Record of the Northern Campaign by 伏韜 (Fú Tāo, fl. Eastern Jin dynasty) — zhuàn

About the work

A fragmentary geographic record composed during or after a northward military expedition, attributed to Fú Tāo 伏韜 of the Eastern Jin period. Fú Tāo is distinct from the Han-dynasty Fú Tāo 伏韜 and from other homonymous figures; the Eastern Jin geographic context places this work in the fourth century CE. The text records observations of historical sites along a northern campaign route, touching Pèngchéng 彭城 (Xuzhou), the Central Plains, Huá Mountain 華山, and Shānyáng 山陽 county. It is cited in medieval encyclopedic sources.

Abstract

The four surviving passages cover:

  1. Sòng Huán Tuī’s stone coffin 宋桓魋石槨 at Pèngchéng 彭城: “Six north of Pengcheng city there is a mountain on the bank of the Sī River, with the stone coffin of Sòng Huán Tuī 宋桓魋 [the Sòng-state minister who threatened Confucius]. There are fine stones carved in bas-relief with images of turtles, dragons, Chinese unicorns, and phoenixes.” Records early pictorial stone carving associated with the Spring-Autumn period.

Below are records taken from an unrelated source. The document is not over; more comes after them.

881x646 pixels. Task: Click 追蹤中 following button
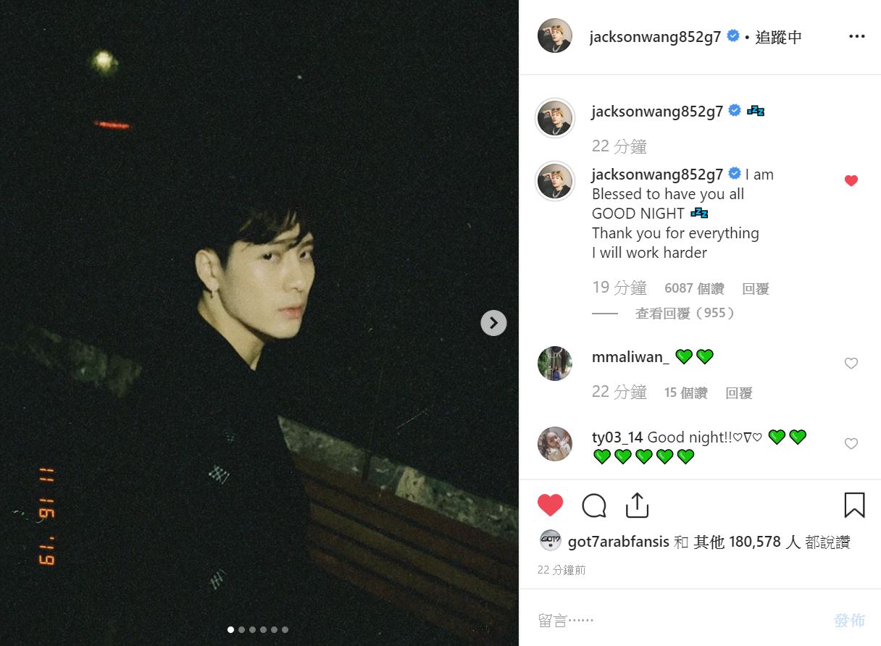click(779, 38)

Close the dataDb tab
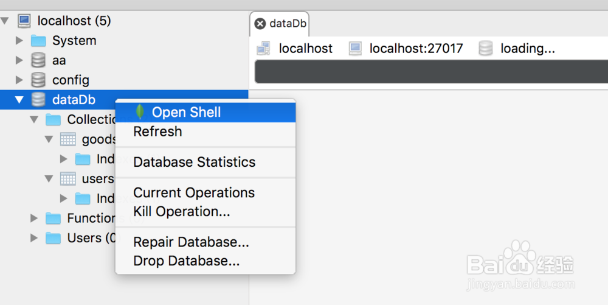260,24
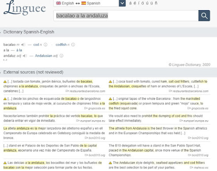217x171 pixels.
Task: Open info icon next to cod
Action: pos(46,45)
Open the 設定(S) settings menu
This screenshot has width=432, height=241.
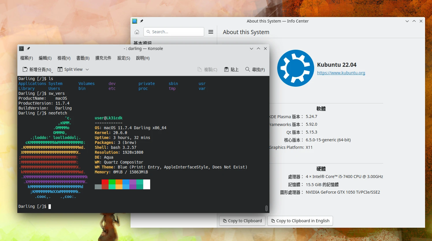coord(124,58)
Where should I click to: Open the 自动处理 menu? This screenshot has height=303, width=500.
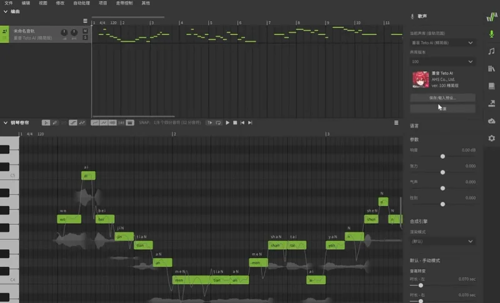click(81, 3)
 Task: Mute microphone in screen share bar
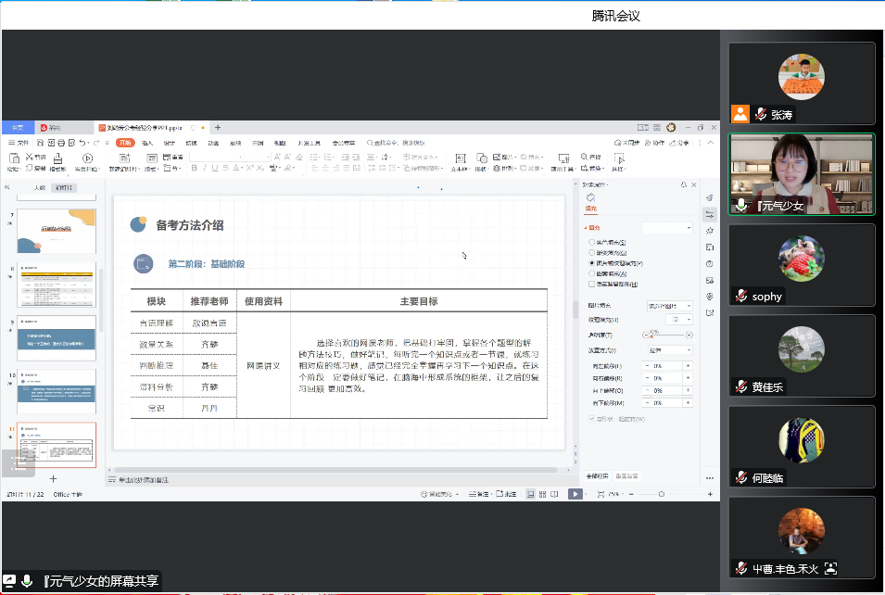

  2. Bǎi Gǔ Valley 柏谷 in Gǔ county 谷邑: “This valley is where Hàn Emperor Wǔ traveled incognito and was accosted by an old man [according to Shǐjì accounts]. There is no room to turn a carriage around in the valley; high plateaus flank it on both sides, the cypress forests are dense and shady, dark through the whole day, barely ever seeing sunlight.” Confirmation of the Han-period legend’s landscape.

  3. Huá Mountain and Shǒuyáng Mountain 首陽山: “Huá Mountain faces Hé-dōng’s Shǒuyáng Mountain 首陽山 across the Yellow River, with the river flowing between them. Tradition holds they were originally one mountain, cleft apart by the Giant Spirit (Jùlíng 巨靈). The handprints can still be seen on Huá Mountain, the footprints on the base of Shǒuyáng Mountain.” An early attestation of the Giant Spirit / Huashan legend.

  4. Jī Kāng’s garden and former residence 嵇康園宅 at Shānyáng county 山陽縣: “Twenty north of Shānyáng county is the garden and former residence of Jī Kāng 嵇康, Wèi Zhōng Sàn Dàfū (Gentleman of the Imperial Secretariat). Today it is all field and wasteland, but the elders still call it ‘Jī Gōng’s bamboo grove land,’ since bamboo remains there from time to time.” A poignant record of the physical remnants of Ji Kang’s Shanyang retreat, one of the canonical sites of the Seven Sages of the Bamboo Grove.

Translations and research

No substantial secondary literature located.